[Python-ideas] Proto-PEP: Preserving the order of **kwargs in a function.

Andrew Barnert abarnert at yahoo.com
Fri Apr 11 05:20:30 CEST 2014


From: Barry Warsaw <barry at python.org>

Sent: Thursday, April 10, 2014 3:04 PM


> Wouldn't another, much less invasive, much more explicit approach be to not
> squash subclasses of dict when passed into **args?
> 
> IOW, the way to preserve order would be:
> 
>>>>  def foo(**kws):
> ...   print(kws)
> ... 
>>>>  from collections import OrderedDict as od
>>>>  foo(**od(a=1, b=2, c=3))
> OrderedDict([('a', 1), ('c', 3), ('b', 2)])
>>>>  # instead of: {'a': 1, 'c': 3, 'b': 2}


I think your own example shows why this doesn't work. You wanted to pass in a=1, b=2, c=3 by passing it through an OrderedDict… but you ended up passing a=1, c=3, b=2 instead. So you've successfully preserved _an_ order in kws, but not the one you wanted.
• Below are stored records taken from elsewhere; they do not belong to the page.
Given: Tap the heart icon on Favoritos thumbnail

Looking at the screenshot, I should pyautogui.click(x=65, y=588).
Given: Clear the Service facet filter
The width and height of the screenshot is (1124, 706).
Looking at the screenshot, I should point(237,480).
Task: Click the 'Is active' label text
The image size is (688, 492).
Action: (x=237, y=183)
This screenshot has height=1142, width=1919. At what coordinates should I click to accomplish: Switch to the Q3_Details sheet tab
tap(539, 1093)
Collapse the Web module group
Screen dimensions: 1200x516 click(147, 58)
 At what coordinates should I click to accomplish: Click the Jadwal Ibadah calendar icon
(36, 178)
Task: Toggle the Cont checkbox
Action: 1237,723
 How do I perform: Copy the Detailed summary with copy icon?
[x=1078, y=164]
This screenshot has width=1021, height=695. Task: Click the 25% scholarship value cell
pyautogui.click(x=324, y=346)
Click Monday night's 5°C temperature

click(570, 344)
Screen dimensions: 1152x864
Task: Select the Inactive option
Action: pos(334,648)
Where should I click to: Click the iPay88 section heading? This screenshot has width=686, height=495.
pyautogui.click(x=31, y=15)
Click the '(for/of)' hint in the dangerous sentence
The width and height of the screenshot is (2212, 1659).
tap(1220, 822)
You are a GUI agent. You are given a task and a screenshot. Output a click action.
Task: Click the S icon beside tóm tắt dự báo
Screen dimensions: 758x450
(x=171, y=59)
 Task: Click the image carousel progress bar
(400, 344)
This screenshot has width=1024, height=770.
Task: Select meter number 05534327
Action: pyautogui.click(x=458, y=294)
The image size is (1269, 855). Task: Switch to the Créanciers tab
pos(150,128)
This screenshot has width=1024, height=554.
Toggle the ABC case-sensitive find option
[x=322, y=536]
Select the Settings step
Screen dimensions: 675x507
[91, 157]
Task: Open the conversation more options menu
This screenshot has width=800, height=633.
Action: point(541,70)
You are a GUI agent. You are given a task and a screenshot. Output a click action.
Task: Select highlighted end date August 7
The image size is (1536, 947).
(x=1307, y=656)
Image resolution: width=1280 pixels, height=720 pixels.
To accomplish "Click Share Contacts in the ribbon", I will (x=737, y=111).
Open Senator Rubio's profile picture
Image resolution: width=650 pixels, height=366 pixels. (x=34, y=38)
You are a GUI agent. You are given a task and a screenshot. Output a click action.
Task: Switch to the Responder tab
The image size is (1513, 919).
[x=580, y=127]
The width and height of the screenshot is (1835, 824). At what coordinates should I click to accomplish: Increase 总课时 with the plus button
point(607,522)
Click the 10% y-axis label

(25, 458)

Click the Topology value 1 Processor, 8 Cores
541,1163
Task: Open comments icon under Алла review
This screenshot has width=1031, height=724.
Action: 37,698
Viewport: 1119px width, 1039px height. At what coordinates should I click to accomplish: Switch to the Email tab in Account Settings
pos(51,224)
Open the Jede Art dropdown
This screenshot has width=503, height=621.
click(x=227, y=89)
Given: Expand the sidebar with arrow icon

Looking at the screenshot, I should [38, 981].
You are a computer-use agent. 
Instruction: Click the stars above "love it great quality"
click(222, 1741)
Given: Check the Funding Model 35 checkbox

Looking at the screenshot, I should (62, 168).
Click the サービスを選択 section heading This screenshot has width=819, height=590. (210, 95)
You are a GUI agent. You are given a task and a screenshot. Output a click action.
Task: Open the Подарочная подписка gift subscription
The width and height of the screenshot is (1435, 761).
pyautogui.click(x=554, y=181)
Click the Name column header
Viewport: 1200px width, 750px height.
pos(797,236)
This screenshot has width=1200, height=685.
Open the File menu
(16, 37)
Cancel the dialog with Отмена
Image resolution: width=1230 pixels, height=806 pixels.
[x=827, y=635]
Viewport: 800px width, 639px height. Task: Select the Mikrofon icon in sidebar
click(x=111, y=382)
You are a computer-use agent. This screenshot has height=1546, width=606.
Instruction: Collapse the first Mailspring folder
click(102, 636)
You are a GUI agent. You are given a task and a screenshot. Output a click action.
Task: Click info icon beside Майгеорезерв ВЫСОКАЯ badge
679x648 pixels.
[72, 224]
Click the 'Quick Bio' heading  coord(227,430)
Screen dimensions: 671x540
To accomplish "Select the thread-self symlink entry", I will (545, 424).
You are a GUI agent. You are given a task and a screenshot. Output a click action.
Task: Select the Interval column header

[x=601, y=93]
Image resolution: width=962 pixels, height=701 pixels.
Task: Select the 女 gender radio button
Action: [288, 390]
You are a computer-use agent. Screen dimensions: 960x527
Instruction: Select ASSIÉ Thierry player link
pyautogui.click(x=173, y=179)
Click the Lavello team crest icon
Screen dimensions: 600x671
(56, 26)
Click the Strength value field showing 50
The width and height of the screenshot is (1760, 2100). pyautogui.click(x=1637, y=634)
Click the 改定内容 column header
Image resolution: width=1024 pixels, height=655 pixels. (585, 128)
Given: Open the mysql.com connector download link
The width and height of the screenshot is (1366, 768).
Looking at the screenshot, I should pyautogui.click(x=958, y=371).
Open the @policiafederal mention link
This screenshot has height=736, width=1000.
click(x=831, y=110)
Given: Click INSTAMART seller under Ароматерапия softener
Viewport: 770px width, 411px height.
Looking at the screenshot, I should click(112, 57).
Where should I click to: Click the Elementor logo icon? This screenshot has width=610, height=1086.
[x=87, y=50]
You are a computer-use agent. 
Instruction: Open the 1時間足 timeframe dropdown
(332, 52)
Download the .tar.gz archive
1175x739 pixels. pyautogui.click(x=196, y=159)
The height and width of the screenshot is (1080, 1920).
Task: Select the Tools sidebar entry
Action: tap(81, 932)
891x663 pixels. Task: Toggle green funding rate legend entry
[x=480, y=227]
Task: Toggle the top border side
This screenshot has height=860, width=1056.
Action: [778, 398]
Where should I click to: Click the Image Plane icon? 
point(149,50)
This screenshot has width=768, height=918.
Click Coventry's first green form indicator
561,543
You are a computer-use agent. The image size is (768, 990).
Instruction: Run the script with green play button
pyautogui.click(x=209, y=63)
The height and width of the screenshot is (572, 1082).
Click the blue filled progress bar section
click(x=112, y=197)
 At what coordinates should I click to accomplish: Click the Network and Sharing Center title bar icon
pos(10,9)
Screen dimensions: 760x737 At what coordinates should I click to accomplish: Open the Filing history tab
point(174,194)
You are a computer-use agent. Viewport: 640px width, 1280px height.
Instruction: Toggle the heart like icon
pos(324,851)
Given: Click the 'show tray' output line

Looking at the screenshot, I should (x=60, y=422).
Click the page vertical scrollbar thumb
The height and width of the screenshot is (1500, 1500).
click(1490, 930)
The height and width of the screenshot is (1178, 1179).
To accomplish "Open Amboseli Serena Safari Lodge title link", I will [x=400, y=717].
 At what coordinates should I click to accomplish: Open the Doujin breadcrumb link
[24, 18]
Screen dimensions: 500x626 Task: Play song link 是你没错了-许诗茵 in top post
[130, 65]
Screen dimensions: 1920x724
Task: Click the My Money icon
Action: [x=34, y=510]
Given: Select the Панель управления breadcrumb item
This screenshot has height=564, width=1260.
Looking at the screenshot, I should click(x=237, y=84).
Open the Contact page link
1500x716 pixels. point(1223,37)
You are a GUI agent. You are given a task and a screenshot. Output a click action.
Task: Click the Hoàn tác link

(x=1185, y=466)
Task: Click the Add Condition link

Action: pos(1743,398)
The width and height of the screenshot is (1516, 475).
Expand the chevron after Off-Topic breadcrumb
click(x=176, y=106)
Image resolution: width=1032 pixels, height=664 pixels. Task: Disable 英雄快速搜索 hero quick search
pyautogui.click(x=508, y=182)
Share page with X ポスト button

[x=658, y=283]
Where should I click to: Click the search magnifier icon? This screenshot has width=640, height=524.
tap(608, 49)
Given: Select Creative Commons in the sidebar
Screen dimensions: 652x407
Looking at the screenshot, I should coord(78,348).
(Also, a **kws parameter doesn't get a squashed copy of the **d argument in the first place; it gets a new dict, into which things get copied. And the things that get copied aren't the members of d unless both exist, and there are no members of d that match named parameters, and there are no keyword arguments that don't match named parameters. So, I don't think this suggestion is even a coherent solution, much less a successful one. But you could obviously fix that by saying that, e.g., you create a new type(d) instead of a new dict, and then add things to that normally.)